— START OF Source passage —

System Design

System Design: Building an API Gateway Platform

Design a production API gateway platform with routing, authentication, authorization, rate limiting, request shaping, canary releases, retries, timeouts, config rollout, observability, and failure isolation.

Sachin Sarawgi·April 8, 2026·8 min read
#system design#api gateway#rate limiting#authentication#routing#observability#backend engineering

An API gateway is the front door to your backend. It receives traffic before your services do, which makes it powerful and dangerous. A good gateway centralizes routing, authentication, rate limiting, request shaping, observability, and rollout controls. A bad gateway becomes a giant shared bottleneck where every team ships custom logic and every incident starts at the same place.

This guide designs a production API gateway platform: route configuration, authentication, authorization, rate limiting, request validation, retries, timeouts, canary routing, config rollout, observability, and failure isolation.

— END OF Source passage —

Set tasks -
1. In the rows, swap "Given" for "Instruction" in the part that opens with the line containing "Given: Click the 楽天 app icon in title bar" and closes with the line containing "click(1066, 38)". Give back only those lines, with nothing else changed.
2. Please carry on the guide to designing an API gateway platform from the point where it stops.

— START OF Material provided —

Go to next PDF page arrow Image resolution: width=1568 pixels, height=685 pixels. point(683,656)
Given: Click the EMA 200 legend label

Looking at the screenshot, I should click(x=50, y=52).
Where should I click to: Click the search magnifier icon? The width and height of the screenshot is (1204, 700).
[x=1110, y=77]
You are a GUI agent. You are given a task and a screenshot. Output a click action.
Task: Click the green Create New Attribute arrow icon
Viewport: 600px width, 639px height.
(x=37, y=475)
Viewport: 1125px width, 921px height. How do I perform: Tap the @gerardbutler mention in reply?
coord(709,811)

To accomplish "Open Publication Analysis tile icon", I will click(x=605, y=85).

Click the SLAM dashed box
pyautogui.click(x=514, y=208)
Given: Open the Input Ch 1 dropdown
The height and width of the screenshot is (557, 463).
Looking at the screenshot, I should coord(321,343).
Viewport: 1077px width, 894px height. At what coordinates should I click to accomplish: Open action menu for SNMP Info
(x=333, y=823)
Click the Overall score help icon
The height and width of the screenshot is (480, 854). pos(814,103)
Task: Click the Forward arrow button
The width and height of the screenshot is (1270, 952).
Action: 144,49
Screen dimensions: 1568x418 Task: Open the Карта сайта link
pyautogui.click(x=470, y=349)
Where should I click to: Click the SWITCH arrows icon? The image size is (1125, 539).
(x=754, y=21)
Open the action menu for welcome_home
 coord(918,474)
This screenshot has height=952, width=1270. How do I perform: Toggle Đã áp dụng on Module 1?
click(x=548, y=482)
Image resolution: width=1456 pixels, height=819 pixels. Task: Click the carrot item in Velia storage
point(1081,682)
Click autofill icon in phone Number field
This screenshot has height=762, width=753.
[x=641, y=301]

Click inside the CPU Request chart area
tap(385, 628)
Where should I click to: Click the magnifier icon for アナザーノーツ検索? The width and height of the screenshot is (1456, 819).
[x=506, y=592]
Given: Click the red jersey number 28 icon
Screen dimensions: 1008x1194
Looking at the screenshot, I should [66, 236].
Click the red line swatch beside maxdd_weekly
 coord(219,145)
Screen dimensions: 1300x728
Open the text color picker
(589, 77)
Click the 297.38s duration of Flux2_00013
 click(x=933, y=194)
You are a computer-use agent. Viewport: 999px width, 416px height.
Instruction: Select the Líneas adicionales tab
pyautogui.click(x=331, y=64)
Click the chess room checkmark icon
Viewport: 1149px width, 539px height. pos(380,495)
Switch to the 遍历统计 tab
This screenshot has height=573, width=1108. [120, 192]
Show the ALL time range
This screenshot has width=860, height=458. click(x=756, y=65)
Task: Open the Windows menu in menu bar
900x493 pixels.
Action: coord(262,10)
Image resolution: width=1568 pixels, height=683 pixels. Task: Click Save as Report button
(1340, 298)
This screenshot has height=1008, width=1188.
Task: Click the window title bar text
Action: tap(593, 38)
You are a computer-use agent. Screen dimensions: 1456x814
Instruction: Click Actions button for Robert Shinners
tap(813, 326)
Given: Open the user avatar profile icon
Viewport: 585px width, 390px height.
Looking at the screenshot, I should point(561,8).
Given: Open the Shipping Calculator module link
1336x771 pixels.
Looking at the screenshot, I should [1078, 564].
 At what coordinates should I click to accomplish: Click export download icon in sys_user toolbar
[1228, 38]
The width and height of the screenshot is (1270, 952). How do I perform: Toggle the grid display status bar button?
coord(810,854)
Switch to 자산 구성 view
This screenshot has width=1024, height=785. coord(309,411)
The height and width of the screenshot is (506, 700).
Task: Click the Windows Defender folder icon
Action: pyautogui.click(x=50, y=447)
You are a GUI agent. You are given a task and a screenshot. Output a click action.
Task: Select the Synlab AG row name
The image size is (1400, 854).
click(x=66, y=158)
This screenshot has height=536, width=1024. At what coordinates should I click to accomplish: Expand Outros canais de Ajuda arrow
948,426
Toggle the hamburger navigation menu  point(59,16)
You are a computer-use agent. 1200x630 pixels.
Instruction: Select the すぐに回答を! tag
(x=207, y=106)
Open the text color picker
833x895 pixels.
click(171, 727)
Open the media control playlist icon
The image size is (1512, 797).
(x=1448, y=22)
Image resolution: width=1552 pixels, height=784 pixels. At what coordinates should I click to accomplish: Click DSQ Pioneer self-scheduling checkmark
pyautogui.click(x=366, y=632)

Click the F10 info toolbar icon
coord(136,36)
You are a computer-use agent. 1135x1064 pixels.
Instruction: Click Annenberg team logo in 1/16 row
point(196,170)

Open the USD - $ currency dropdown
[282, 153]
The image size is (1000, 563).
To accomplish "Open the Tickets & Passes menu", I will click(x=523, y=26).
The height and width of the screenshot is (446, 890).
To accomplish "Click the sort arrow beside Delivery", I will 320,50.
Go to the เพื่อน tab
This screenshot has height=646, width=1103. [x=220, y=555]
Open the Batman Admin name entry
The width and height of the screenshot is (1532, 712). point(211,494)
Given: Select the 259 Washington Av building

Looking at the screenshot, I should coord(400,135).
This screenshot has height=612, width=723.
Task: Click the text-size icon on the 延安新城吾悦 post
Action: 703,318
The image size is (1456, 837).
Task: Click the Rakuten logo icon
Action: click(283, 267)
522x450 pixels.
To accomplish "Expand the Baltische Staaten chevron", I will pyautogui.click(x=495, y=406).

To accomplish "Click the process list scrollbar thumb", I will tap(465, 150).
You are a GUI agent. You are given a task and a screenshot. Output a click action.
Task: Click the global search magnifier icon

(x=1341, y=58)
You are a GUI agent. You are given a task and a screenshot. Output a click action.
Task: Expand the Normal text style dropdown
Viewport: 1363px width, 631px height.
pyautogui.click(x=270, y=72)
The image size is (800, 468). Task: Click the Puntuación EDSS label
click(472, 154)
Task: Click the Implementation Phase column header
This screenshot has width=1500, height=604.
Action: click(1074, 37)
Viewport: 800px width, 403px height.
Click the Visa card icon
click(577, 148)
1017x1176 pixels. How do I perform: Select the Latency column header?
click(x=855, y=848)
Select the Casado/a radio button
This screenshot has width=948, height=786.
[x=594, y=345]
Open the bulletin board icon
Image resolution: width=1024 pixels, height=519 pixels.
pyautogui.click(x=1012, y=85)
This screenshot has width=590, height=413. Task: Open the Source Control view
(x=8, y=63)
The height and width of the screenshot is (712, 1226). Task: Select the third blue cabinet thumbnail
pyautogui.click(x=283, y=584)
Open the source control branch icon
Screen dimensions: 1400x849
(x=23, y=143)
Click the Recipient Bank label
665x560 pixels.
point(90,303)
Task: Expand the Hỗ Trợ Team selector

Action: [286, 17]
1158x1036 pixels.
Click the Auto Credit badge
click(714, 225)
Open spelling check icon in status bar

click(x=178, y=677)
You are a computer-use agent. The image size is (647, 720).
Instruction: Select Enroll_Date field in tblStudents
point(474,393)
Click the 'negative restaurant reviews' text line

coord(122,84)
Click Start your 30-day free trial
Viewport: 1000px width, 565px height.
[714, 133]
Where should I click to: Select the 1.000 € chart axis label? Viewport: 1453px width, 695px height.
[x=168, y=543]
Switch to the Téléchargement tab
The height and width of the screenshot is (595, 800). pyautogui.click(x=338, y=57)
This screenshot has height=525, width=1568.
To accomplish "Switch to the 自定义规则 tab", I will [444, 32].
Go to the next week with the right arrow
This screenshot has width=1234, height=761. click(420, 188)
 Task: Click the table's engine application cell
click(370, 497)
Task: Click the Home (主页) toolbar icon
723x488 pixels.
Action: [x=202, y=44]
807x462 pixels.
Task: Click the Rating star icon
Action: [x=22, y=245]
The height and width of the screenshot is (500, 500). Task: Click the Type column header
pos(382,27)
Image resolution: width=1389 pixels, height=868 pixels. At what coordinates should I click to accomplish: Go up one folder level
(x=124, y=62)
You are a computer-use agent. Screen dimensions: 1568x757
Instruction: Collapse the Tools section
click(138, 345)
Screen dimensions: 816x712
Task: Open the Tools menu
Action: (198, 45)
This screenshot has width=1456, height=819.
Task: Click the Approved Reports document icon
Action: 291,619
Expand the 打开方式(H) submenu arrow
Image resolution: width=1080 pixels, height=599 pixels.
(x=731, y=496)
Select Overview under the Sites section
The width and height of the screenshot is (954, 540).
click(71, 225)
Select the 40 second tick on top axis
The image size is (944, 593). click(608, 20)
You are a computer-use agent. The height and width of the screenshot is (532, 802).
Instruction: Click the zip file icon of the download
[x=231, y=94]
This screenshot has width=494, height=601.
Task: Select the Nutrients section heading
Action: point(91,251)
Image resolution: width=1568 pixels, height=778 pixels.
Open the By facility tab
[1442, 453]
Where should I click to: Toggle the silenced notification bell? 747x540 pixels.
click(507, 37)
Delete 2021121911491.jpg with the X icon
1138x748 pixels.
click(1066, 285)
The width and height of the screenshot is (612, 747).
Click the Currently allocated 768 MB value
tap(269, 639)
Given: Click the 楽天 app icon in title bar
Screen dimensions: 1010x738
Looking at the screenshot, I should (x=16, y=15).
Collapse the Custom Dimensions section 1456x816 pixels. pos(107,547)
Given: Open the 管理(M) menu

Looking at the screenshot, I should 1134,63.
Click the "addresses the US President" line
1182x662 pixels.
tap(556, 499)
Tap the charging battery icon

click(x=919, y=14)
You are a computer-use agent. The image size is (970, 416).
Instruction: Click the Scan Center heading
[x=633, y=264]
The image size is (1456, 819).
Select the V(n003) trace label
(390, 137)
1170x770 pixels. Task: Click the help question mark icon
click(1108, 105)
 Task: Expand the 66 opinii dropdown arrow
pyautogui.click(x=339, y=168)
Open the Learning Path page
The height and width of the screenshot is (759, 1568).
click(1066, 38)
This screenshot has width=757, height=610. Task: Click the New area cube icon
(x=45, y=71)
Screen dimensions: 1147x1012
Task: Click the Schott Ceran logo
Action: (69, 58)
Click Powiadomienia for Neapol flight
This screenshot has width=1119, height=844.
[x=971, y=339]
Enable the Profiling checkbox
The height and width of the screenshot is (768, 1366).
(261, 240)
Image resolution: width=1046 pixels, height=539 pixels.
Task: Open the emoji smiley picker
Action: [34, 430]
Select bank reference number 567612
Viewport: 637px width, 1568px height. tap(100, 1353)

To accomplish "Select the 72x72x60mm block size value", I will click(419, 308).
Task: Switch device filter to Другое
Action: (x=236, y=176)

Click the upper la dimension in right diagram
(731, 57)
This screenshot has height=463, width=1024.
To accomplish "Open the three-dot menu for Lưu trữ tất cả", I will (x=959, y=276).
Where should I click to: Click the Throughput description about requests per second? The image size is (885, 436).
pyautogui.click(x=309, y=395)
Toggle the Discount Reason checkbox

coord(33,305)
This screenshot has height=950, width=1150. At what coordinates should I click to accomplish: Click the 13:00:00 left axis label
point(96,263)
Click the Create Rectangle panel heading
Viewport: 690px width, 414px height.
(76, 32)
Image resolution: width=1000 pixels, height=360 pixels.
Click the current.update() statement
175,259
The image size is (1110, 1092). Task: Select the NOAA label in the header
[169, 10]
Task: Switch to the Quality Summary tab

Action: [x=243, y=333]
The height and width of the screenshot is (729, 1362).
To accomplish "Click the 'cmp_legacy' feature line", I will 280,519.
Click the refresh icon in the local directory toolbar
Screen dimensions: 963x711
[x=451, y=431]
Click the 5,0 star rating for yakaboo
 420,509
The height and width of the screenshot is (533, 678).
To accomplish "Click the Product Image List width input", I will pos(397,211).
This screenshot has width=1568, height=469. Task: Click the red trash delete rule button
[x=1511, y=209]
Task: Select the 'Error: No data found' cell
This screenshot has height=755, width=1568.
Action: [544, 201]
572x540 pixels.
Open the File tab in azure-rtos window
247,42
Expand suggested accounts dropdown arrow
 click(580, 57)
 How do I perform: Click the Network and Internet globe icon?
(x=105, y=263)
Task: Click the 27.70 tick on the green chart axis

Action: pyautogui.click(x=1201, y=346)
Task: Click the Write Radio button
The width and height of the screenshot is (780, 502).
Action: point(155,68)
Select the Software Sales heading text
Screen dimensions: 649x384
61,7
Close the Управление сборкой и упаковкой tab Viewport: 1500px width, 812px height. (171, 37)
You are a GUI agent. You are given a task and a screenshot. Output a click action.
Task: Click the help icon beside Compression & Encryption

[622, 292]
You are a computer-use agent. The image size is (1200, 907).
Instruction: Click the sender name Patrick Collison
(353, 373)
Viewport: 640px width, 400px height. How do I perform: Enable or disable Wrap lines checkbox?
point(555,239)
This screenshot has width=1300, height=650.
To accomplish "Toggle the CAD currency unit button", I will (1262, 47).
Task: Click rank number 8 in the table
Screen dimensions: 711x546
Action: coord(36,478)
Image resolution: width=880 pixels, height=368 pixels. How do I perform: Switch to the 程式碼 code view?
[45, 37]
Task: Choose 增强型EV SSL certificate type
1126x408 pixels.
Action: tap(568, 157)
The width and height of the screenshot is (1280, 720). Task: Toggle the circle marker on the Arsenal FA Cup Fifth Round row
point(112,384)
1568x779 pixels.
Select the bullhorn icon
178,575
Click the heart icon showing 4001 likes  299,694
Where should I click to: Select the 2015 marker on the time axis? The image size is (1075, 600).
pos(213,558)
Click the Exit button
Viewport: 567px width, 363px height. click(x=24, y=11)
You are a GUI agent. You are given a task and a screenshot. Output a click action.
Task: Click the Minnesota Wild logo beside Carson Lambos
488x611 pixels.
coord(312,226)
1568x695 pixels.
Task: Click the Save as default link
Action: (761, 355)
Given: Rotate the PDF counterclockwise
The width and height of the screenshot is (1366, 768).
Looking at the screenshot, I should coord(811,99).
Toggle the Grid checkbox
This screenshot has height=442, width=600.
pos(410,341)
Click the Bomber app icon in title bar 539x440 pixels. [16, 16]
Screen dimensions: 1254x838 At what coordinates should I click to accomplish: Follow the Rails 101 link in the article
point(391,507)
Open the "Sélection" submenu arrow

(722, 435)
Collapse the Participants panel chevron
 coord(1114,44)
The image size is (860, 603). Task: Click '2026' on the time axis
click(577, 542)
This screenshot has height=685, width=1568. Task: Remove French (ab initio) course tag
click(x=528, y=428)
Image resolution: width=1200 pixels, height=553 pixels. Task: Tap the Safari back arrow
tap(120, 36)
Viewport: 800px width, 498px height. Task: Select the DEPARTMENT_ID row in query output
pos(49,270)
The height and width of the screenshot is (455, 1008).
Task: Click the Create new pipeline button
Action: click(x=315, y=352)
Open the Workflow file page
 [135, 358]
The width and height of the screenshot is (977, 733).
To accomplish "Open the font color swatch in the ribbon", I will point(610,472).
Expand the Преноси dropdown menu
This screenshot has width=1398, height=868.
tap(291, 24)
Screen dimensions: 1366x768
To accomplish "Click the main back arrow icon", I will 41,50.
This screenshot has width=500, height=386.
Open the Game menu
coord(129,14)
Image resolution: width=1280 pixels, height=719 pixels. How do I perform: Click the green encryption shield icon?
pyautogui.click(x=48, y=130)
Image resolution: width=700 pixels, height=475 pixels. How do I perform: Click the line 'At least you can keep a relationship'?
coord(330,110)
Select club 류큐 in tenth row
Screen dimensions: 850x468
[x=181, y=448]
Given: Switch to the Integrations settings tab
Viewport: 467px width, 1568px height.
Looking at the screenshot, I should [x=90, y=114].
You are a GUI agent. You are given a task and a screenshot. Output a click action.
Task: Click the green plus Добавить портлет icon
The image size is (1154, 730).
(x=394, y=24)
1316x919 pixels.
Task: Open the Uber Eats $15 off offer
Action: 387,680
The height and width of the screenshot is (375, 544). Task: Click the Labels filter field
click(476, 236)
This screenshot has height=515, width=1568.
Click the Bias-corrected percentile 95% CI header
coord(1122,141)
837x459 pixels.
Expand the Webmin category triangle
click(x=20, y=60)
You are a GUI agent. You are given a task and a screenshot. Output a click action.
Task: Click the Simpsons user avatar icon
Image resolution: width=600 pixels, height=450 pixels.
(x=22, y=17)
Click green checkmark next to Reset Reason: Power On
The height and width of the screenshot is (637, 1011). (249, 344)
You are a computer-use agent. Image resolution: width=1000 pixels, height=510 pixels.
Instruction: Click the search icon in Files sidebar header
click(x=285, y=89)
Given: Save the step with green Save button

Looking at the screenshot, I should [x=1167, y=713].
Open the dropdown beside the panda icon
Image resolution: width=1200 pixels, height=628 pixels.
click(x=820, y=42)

— END OF Material provided —

Expected outputs -
1.
Instruction: Click the 楽天 app icon in title bar
Screen dimensions: 1010x738
Looking at the screenshot, I should (x=16, y=15).
Collapse the Custom Dimensions section 1456x816 pixels. pos(107,547)
Instruction: Open the 管理(M) menu

Looking at the screenshot, I should 1134,63.
Click the "addresses the US President" line
1182x662 pixels.
tap(556, 499)
Tap the charging battery icon

click(x=919, y=14)
You are a computer-use agent. The image size is (970, 416).
Instruction: Click the Scan Center heading
[x=633, y=264]
The image size is (1456, 819).
Select the V(n003) trace label
(390, 137)
1170x770 pixels. Task: Click the help question mark icon
click(1108, 105)
 Task: Expand the 66 opinii dropdown arrow
pyautogui.click(x=339, y=168)
Open the Learning Path page
The height and width of the screenshot is (759, 1568).
click(1066, 38)

2.
Requirements

Functional requirements:

  • route requests to backend services
  • authenticate callers
  • enforce authorization policies
  • apply rate limits and quotas
  • validate request shape
  • add request IDs and trace context
  • support canary routing
  • expose metrics and logs
  • support safe config rollout

Non-functional requirements:

  • low latency overhead
  • high availability
  • horizontal scalability
  • predictable failure behavior
  • safe defaults
  • tenant isolation
  • config consistency
  • operational debuggability
  • no per-team custom code in the hot path unless tightly controlled

The gateway should protect services, not become a dumping ground for business logic.

High-Level Architecture

Client
  |
  v
API Gateway
  |
  +-- TLS termination
  +-- request ID and trace context
  +-- authentication
  +-- authorization
  +-- rate limiting
  +-- request validation
  +-- routing and load balancing
  +-- retry/timeout policy
        |
        v
Backend services

Control plane:

Admin/API config
  |
  v
Gateway control plane
  |
  +-- validates config
  +-- versions config
  +-- publishes snapshots
        |
        v
Gateway data plane instances

Separate control plane from data plane. The data plane serves traffic. The control plane manages configuration. If the control plane is down, gateways should keep serving with the last-known-good config.

Route Configuration

Routes map incoming requests to upstream services.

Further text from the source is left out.